# Got my first job today :D



## Limmy (Feb 15, 2013)

Got my first job  was super nervous about the interview, but i did pretty good and got offered a job at the end of it :boogieand its at an amusement park, so i was thinking that would be some good exposure hopefully :3


----------



## millenniumman75 (Feb 4, 2005)

Limmy said:


> Got my first job  was super nervous about the interview, but i did pretty good and got offered a job at the end of it :boogieand its at an amusement park, so i was thinking that would be some good exposure hopefully :3


The amusement park needs your SASsiness to bring life to it. :boogie :boogie :boogie


----------



## Limmy (Feb 15, 2013)

millenniumman75 said:


> The amusement park needs your SASsiness to bring life to it. :boogie :boogie :boogie


 haha, if only i was as SASsy in real life as i was on here xD


----------



## vancouver (Apr 7, 2012)

cool, good job!


----------



## Chappy02 (Sep 27, 2012)

Congrats on the new job.

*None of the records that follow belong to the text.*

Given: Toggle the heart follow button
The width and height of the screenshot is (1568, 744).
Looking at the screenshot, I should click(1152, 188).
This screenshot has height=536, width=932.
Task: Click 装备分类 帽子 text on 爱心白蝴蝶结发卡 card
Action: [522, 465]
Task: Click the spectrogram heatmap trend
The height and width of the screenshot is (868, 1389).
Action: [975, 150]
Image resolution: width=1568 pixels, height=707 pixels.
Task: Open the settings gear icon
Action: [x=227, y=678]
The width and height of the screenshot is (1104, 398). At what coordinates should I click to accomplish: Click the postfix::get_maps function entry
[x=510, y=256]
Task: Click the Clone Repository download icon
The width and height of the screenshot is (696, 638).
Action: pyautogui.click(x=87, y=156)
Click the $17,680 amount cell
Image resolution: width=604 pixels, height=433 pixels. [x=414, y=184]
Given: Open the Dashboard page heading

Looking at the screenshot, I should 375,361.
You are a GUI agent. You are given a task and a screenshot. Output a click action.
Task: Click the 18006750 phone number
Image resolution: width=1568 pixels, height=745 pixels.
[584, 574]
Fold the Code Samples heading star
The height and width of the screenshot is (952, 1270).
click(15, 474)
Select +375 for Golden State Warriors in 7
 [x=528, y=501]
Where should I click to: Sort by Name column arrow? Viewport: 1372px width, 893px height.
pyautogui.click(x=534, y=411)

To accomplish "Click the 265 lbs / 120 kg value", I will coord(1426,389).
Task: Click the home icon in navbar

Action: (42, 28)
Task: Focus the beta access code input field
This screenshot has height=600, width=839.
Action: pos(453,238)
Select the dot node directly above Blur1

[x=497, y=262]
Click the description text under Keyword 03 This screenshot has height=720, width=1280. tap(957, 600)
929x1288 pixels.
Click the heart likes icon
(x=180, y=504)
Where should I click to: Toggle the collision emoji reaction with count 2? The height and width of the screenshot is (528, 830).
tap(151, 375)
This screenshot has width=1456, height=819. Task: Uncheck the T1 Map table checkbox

I hope you enjoy working in an amusement park.


----------



## Dying note (Mar 17, 2009)

Great news! Good luck to you


----------



## Sage Sagan (Dec 12, 2011)

Excellent! Be sure to ride all the roller coasters for free, and get over your fear of heights while you're at it for me.


----------



## slytherin (Dec 30, 2012)

Ahhhh! Congrats that's awesome!


----------



## Malek (Oct 4, 2012)

Congratulations!


----------



## SilentWitness (Dec 27, 2009)

Well done and congrats! You were made for such a role! :boogie


----------



## allrisesilver (May 8, 2013)

Seriously jealous about your job xD It sounds super fun! Congrats! :clap Remember that you can do it and anxiety defines no one. I believe in you~!


----------



## green9206 (May 13, 2013)

Great !! Congrats buddy..its gonna be a fun ride here on!!


----------



## losteternal (Apr 1, 2013)

That must be the best job ever. Hope you enjoy it.


----------



## lockS (Sep 15, 2011)

congrats


----------



## rawrguy (Mar 29, 2008)

Congrats! :yay


----------



## blueidealist26 (Dec 16, 2012)

Congratulations!!


----------



## AlchemyFire (Mar 4, 2013)

Good job!


----------



## Supra (Jul 19, 2012)

congrats k***.

you're making it.


----------



## Secretly Pretentious (Dec 18, 2011)

Awesome! That will you be doing there?

Also, stop being banned! What did you do?


----------